Guest Column: Experiencing USU as a black student; Student offers insight into her daily battle of standing out
“Excuse me: What is this word at the bottom of my receipt?” asked the elderly white woman.
“That would be my name, ma’am.”
As I turned to walk away, she grabbed my arm.
“Are you a foreigner? You look to be at least half foreign,” she said.
“Nope. Southern bred. All-American.”
Puzzled, she looked to her husband for an explanation: “She’s Black American, honey.”
What year is this? This is why I have quit this job six times in four years. Safiyyah is my name. It is Arabic in origin. I have learned to love my name only recently. My name tag reads: Phia. It is not my name. I started using a nickname in an effort to eliminate questions regarding my origin.
If you are a minority in Utah, you have to answer questions regarding your origin, background and matter of business in Utah on a daily basis. There are ways to avoid the questions: Headphones. Sunglasses. Appearing unapproachable. The questions are innocent. The people that ask the questions are simply curious. Some days, however, I wish I had a publicist to step in and say “Ms. Ballard will not take any more questions. Thank you.” But there is no publicist. There are only sunglasses in my arsenal – since my Sony Discman that I got Christmas 2004 is now outdated.
I came to USU with my best friend of 13 years, my cousin Shukria. She integrated well, joined the A-Team, won scholarships, excelled academically. Shukria seemed unaffected. She coped differently – better – than I did. I lost my scholarships, had poor grades and hated everyone. I was an angry black woman and I was barely a woman. I resented that my best friend did not notice when we were being followed in a store or stared at in restaurants or whispered about by old people. I retreated home to North Carolina in the middle of the semester on more than one occasion. Shukria never forgot why we came here. I was distracted by my environment. The religion, the people, the politics, the interracial relationships, the weather, the history – everything enthralled and appalled me. My friend and I only recently talked about why we grew apart, and what this place has done to us. I love her immensely and now I appreciate our journey.
It is rare that I find a black woman that is my mother’s age, and my mother is just 17 years my senior. There are no elders to offer examples, advice, tall tales and strong words. No mothers cooking Sunday dinner or fathers challenging our young men to be men. We try to emulate our elders. I will never forget the first time Shukria and I cooked Sunday dinner for some of our black friends. All of us were homesick for soul food. We went and bought a fry daddy and some casserole pans and called our mothers for seasoning tips. Fried chicken, fried catfish, homemade mac and cheese, cornbread, collard greens with hamhocks and pineapple upside-down cake. Our apartment was sweating from the steam of the oven and the deep fryer. The smell of home, family, community – history. Sunday dinner was a tradition we had all grown to love and long for, regardless of our hometown. Shukria and I spent most of our lives on Okinawa, yet we still clung to the traditions of the black community, as our mothers had done. Our mothers opened their kitchens, their homes, their hearts up to the homesick young military men on the island.

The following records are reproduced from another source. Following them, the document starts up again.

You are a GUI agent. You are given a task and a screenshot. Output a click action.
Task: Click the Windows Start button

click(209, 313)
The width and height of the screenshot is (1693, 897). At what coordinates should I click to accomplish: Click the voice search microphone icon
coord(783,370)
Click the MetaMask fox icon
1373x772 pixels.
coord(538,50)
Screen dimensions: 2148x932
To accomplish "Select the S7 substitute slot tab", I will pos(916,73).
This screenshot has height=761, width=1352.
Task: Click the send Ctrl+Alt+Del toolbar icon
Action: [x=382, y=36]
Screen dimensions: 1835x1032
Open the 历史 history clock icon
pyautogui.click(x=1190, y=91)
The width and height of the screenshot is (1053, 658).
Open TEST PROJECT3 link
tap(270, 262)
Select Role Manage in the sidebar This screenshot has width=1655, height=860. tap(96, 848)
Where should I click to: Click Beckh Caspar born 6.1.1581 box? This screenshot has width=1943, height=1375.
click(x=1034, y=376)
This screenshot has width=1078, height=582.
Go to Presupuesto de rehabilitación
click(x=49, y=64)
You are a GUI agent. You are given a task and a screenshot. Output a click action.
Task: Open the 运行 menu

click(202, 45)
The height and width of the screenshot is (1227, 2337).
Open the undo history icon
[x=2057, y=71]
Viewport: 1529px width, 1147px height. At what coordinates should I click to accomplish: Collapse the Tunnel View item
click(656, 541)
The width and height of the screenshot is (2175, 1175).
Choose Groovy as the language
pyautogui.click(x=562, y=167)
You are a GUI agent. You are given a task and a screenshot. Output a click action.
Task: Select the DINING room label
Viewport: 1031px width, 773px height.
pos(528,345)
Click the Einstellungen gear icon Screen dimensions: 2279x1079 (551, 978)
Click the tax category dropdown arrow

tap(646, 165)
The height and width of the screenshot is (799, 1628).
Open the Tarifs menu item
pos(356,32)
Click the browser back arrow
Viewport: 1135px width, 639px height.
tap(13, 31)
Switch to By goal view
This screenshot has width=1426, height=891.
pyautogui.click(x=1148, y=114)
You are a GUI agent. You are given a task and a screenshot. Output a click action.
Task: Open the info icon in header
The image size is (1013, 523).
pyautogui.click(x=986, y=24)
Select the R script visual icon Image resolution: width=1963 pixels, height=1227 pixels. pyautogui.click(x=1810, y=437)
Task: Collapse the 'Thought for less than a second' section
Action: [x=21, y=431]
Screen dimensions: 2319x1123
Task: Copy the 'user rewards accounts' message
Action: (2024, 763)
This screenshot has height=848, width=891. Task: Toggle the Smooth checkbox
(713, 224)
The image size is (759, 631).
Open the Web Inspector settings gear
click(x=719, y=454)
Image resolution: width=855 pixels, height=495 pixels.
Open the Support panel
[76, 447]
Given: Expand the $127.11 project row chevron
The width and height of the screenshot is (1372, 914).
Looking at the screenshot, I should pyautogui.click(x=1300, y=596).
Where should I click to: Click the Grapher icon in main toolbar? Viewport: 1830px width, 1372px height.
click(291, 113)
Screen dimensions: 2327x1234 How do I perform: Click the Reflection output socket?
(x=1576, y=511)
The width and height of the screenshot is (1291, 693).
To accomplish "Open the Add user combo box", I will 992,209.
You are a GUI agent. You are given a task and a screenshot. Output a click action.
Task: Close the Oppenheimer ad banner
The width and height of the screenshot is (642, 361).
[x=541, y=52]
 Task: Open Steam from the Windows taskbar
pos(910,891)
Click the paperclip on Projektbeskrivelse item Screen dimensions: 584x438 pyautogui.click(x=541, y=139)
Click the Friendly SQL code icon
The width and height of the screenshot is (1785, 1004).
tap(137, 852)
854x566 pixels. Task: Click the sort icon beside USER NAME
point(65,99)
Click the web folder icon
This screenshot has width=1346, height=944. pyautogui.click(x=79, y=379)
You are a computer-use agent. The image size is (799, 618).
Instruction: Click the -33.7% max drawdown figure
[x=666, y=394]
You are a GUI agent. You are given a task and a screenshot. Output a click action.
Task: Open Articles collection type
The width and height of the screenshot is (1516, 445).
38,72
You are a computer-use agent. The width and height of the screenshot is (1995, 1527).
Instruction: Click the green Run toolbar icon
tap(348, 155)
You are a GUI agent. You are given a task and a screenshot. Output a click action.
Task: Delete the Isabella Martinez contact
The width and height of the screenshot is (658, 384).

The Logan community is, overall, pretty welcoming. As a bilingual, black woman born in North Carolina and raised in Japan, the only times I have ever been called a nigger, or heard a white person use the word, has been in Logan. The number of times I have heard that word pronounced correctly and used in a derogatory manner is seven in four years. The last time was two weeks ago and I hail from the dusty roads of the Confederate-flag-waving South. The only time I have ever been exposed to organized racism has been at the annual Cruise-In here in Logan. Despite my upbringing, I did not think as a black woman. In Japan, I was an American only.
The double consciousness arose on moving-in day, at Valley View Towers. A white girl in the elevator turned to Shukria and I: “Are you guys athletes?” No. “Are you LDS?” What the hell is that? “Well then why are you here?” In Utah, we were black first, women second, non-Mormon third and American last. That is how my sistas and brothas and I are treated here.
So we cling to one another, fight amongst ourselves and laugh at our daily trials. We support each other through losing seasons, wins, tragedies at home and injuries. There is a rule: When you see another Black person, you speak. That simple head nod or smile says that our souls as black folk are agreeable. I know what ails you my sista – can you braid my hair? I know your struggle my brotha – when’s the last time you had some grits? I cannot explain the racial paranoia or the air in the classroom when you are the only black face. The weariness of your spirit when an organization is labeling you an affirmative-action recipient or a welfare queen through propaganda and political rhetoric – trying to tell our impossible stories as black people through shady statistics. But when I see one of my people, I know that there is someone that shares my racial battle fatigue – someone I do not have to explain myself to. Nahmean? I knew you would.